### What the exercise asks:
Exclude the pictures, then restate exactly each line of the data below from the first through the line containing "Image resolution: width=1837, height=2016.".

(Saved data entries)
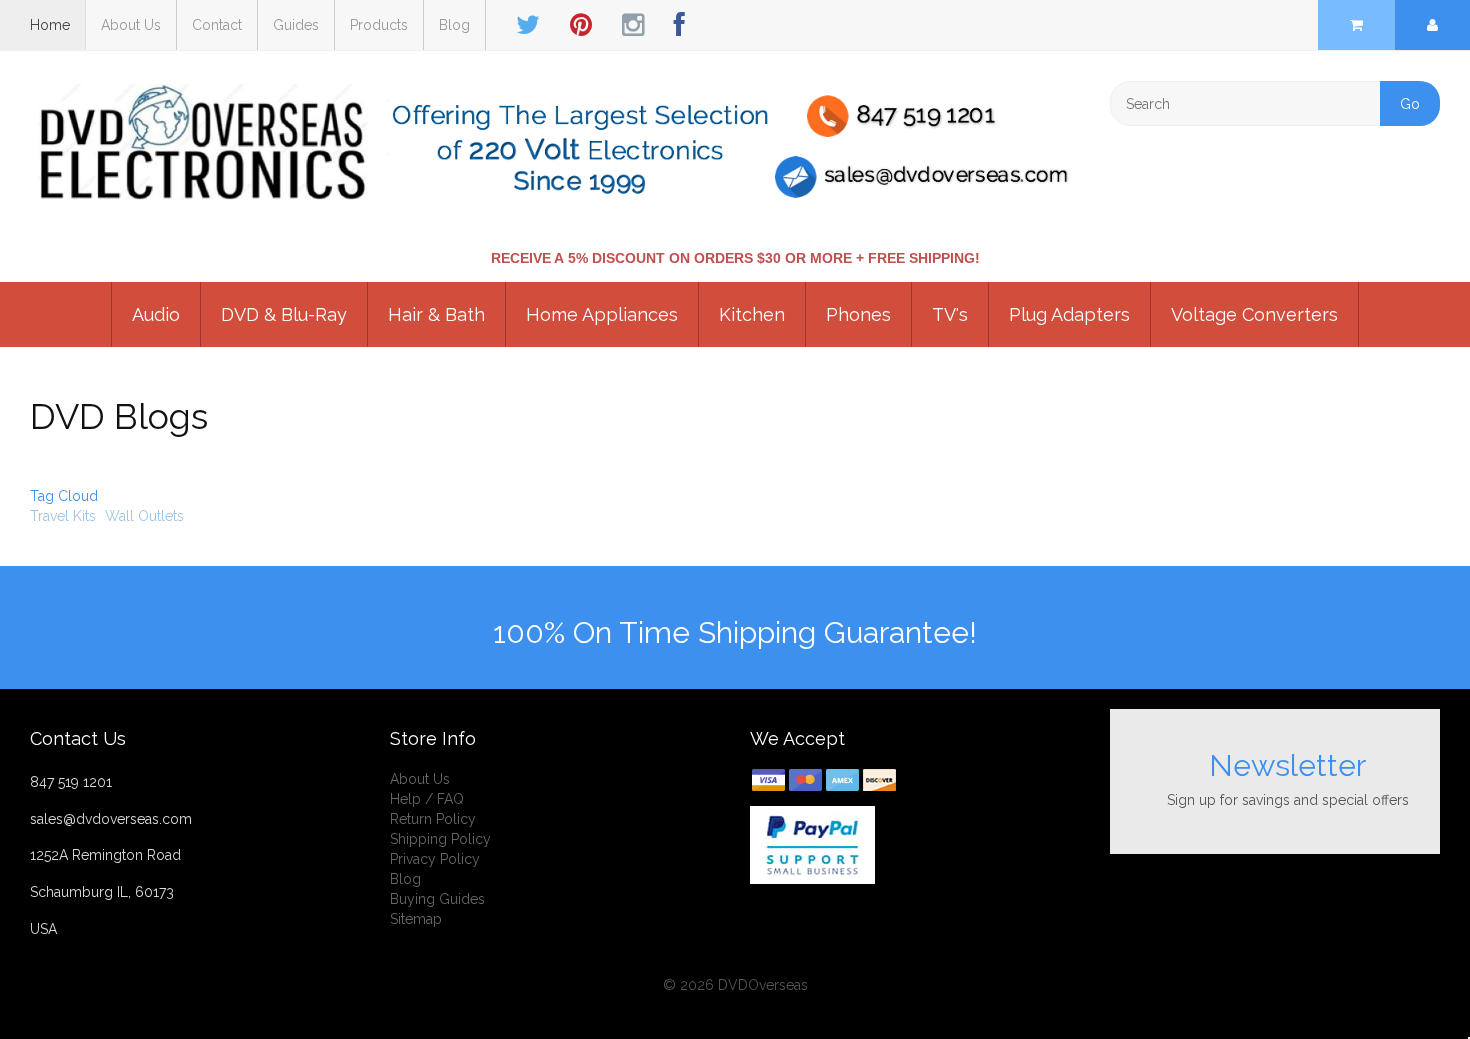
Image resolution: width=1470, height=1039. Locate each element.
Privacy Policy (435, 859)
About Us (131, 25)
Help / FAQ (427, 799)
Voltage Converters (1254, 314)
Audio (156, 314)
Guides (296, 25)
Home (50, 25)
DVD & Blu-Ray (284, 314)
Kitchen (752, 314)
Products (379, 25)
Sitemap (416, 919)
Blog (454, 25)
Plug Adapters (1069, 314)
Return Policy (433, 819)
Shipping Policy (440, 839)
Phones (858, 314)
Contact (217, 25)
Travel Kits (63, 516)
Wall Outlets (144, 516)
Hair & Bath (436, 314)
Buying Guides (437, 899)
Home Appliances (602, 314)
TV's (950, 314)
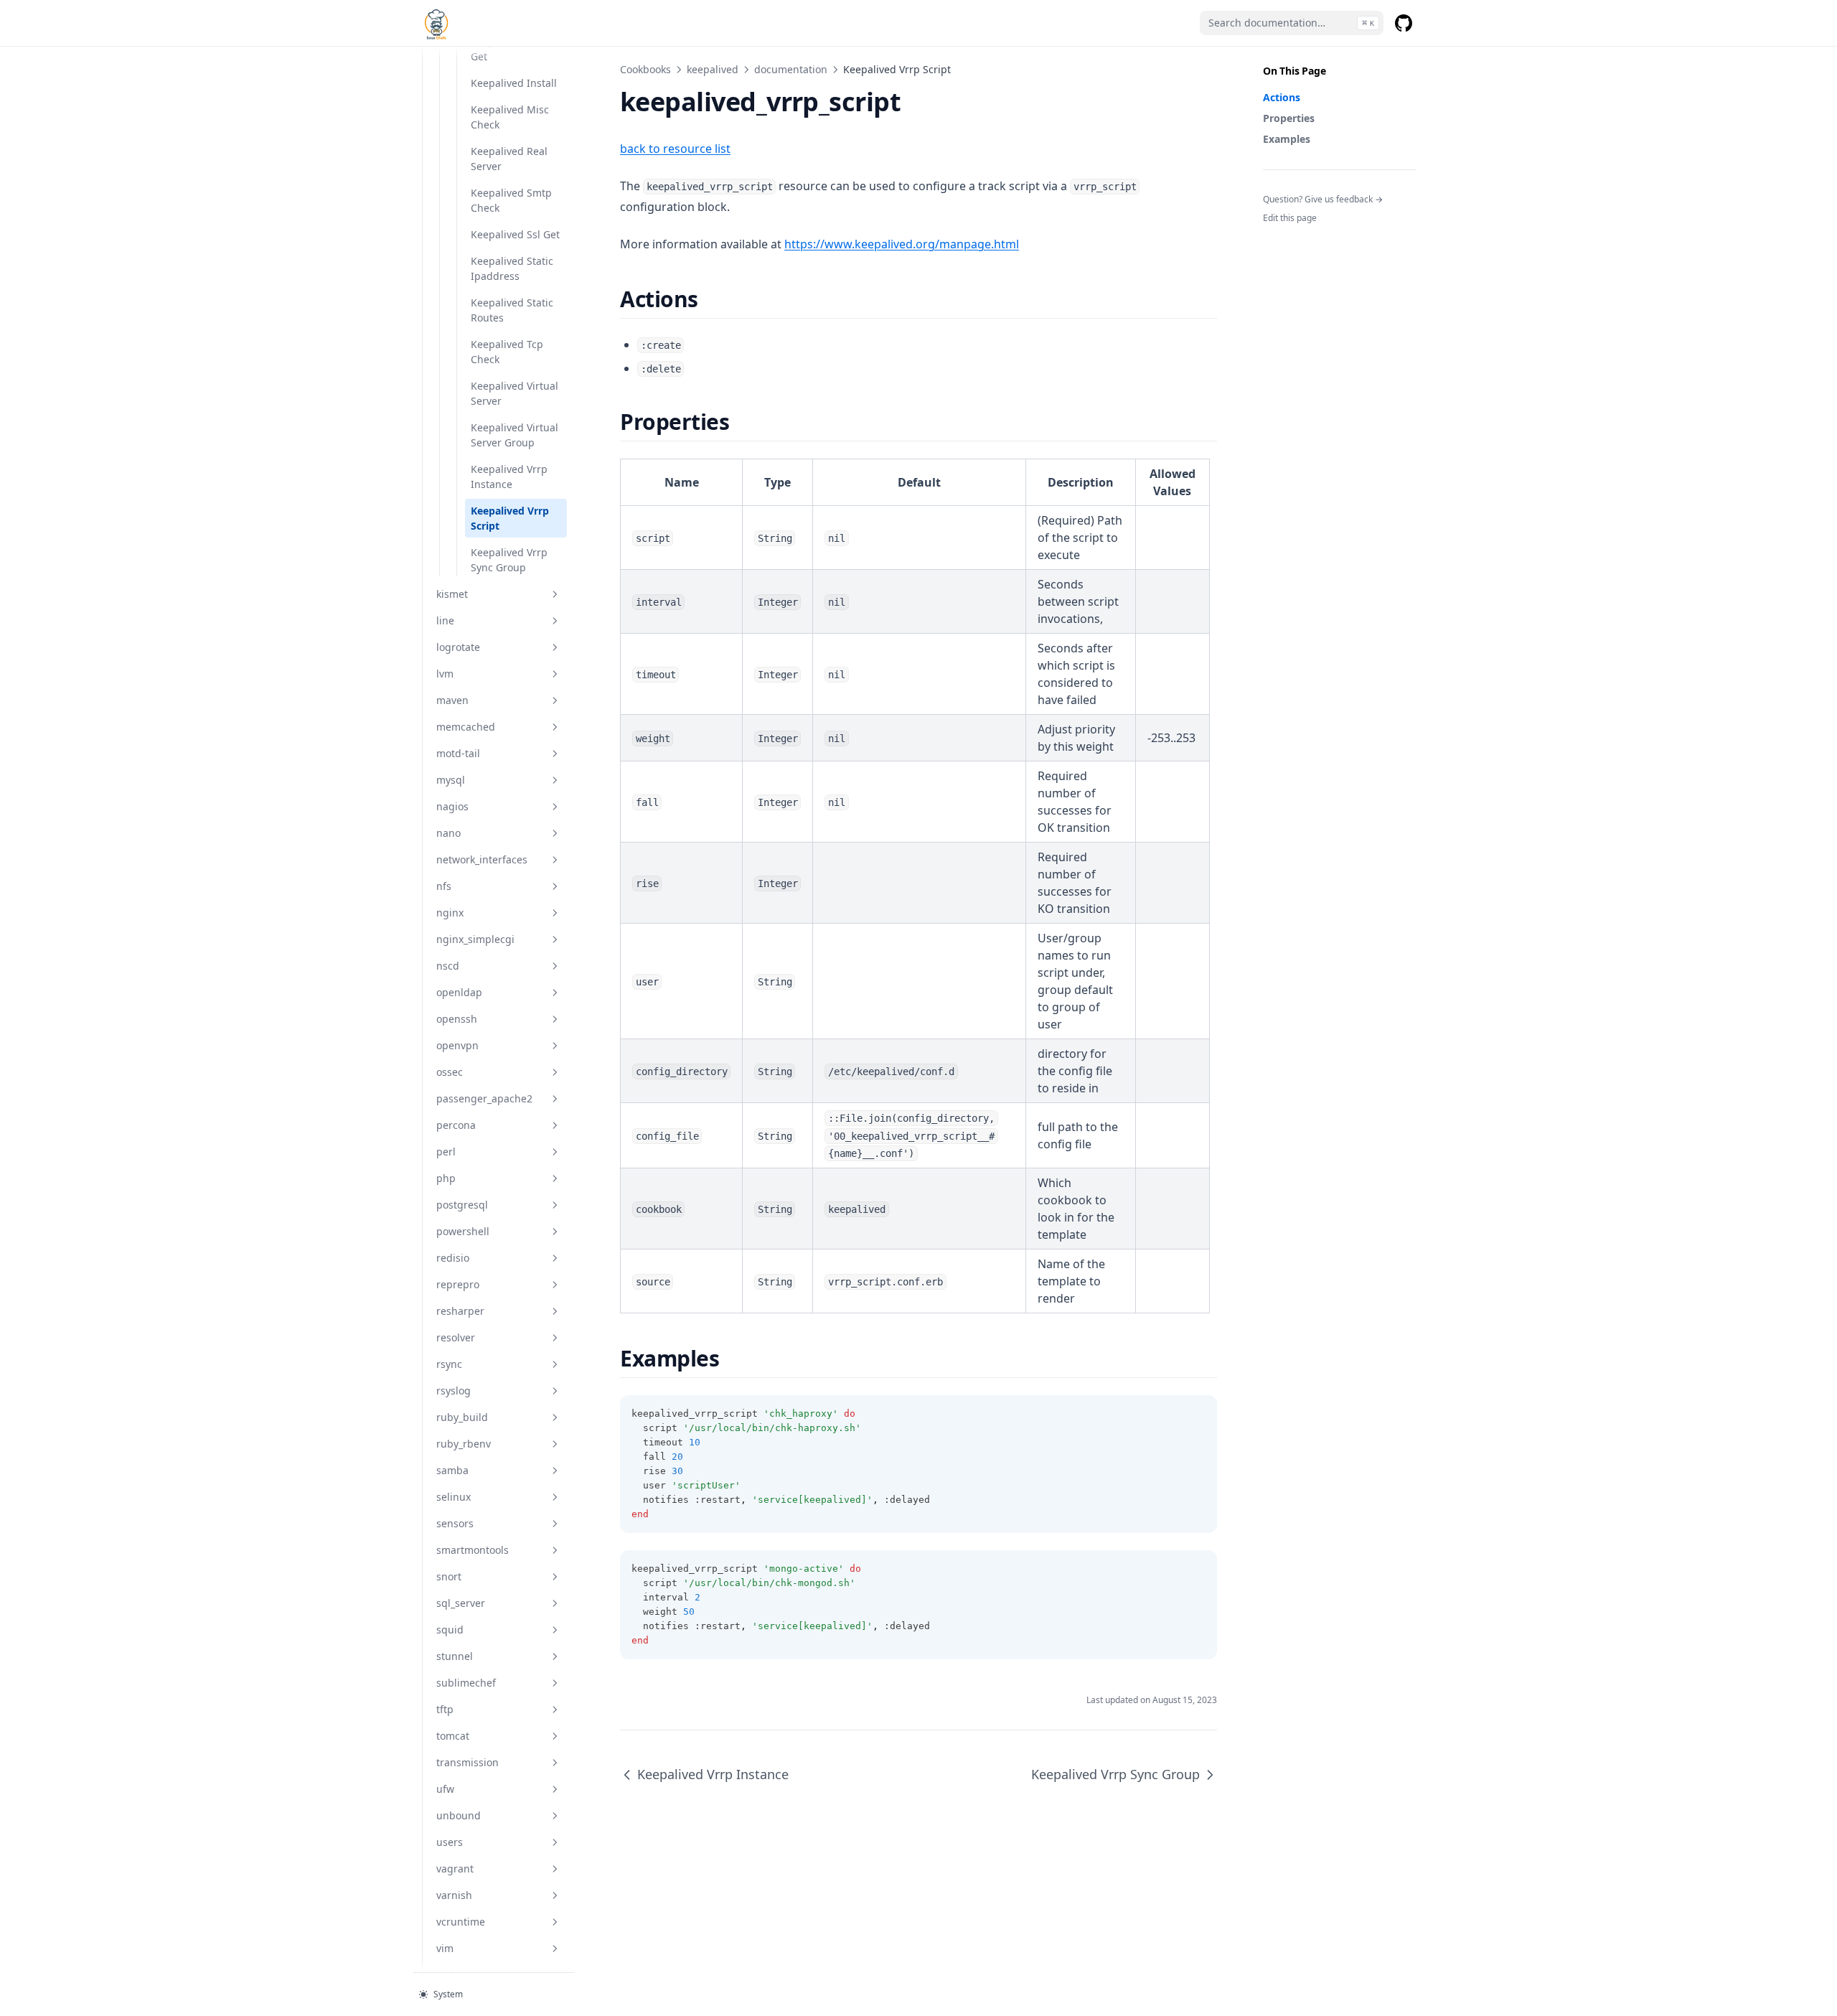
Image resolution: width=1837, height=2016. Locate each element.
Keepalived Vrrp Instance (509, 476)
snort (448, 1576)
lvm (445, 673)
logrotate (458, 647)
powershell (462, 1231)
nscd (447, 965)
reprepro (457, 1284)
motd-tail (458, 753)
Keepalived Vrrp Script (510, 518)
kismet (452, 594)
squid (450, 1629)
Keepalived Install (514, 83)
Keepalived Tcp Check (507, 351)
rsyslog (453, 1390)
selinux (453, 1497)
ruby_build (462, 1417)
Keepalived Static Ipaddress (512, 268)
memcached (465, 726)
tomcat (452, 1736)
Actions (1281, 97)
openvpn (457, 1045)
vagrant (455, 1868)
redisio (452, 1258)
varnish (454, 1895)
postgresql (462, 1204)
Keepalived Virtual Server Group (514, 435)
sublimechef (466, 1682)
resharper (460, 1311)
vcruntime (460, 1921)
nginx (450, 912)
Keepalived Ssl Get (515, 234)
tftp (445, 1709)
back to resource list (675, 148)
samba (452, 1470)
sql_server (460, 1603)
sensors (455, 1523)
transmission (467, 1762)
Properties (1289, 118)
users (449, 1842)
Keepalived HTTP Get (511, 48)
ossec (449, 1072)
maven (452, 700)
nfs (443, 886)
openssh (456, 1019)
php (446, 1178)
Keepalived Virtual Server (514, 393)
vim (445, 1948)
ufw (445, 1789)
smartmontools (472, 1550)
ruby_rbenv (463, 1443)
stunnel (454, 1656)
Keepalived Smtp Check (511, 200)
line (445, 620)
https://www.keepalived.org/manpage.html (901, 244)
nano (448, 833)
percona (456, 1125)
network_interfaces (481, 859)
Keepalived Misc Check (510, 117)
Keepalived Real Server (509, 158)
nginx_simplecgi (475, 939)
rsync (449, 1364)
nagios (452, 806)
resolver (455, 1337)
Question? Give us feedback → (1323, 199)
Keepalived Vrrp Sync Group (509, 559)
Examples (1286, 139)
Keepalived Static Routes (512, 310)
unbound (458, 1815)
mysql (450, 780)
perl (446, 1151)
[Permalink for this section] (710, 299)
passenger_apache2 (484, 1098)
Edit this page (1290, 218)
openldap (459, 992)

### Solution:
Image resolution: width=1470, height=1039. Locate each element.
Privacy Policy (435, 859)
About Us (131, 25)
Help / FAQ (427, 799)
Voltage Converters (1254, 314)
Audio (156, 314)
Guides (296, 25)
Home (50, 25)
DVD & Blu-Ray (284, 314)
Kitchen (752, 314)
Products (379, 25)
Sitemap (416, 919)
Blog (454, 25)
Plug Adapters (1069, 314)
Return Policy (433, 819)
Shipping Policy (440, 839)
Phones (858, 314)
Contact (217, 25)
Travel Kits (63, 516)
Wall Outlets (144, 516)
Hair & Bath (436, 314)
Buying Guides (437, 899)
Home Appliances (602, 314)
TV's (950, 314)
Image resolution: width=1837, height=2016. Locate each element.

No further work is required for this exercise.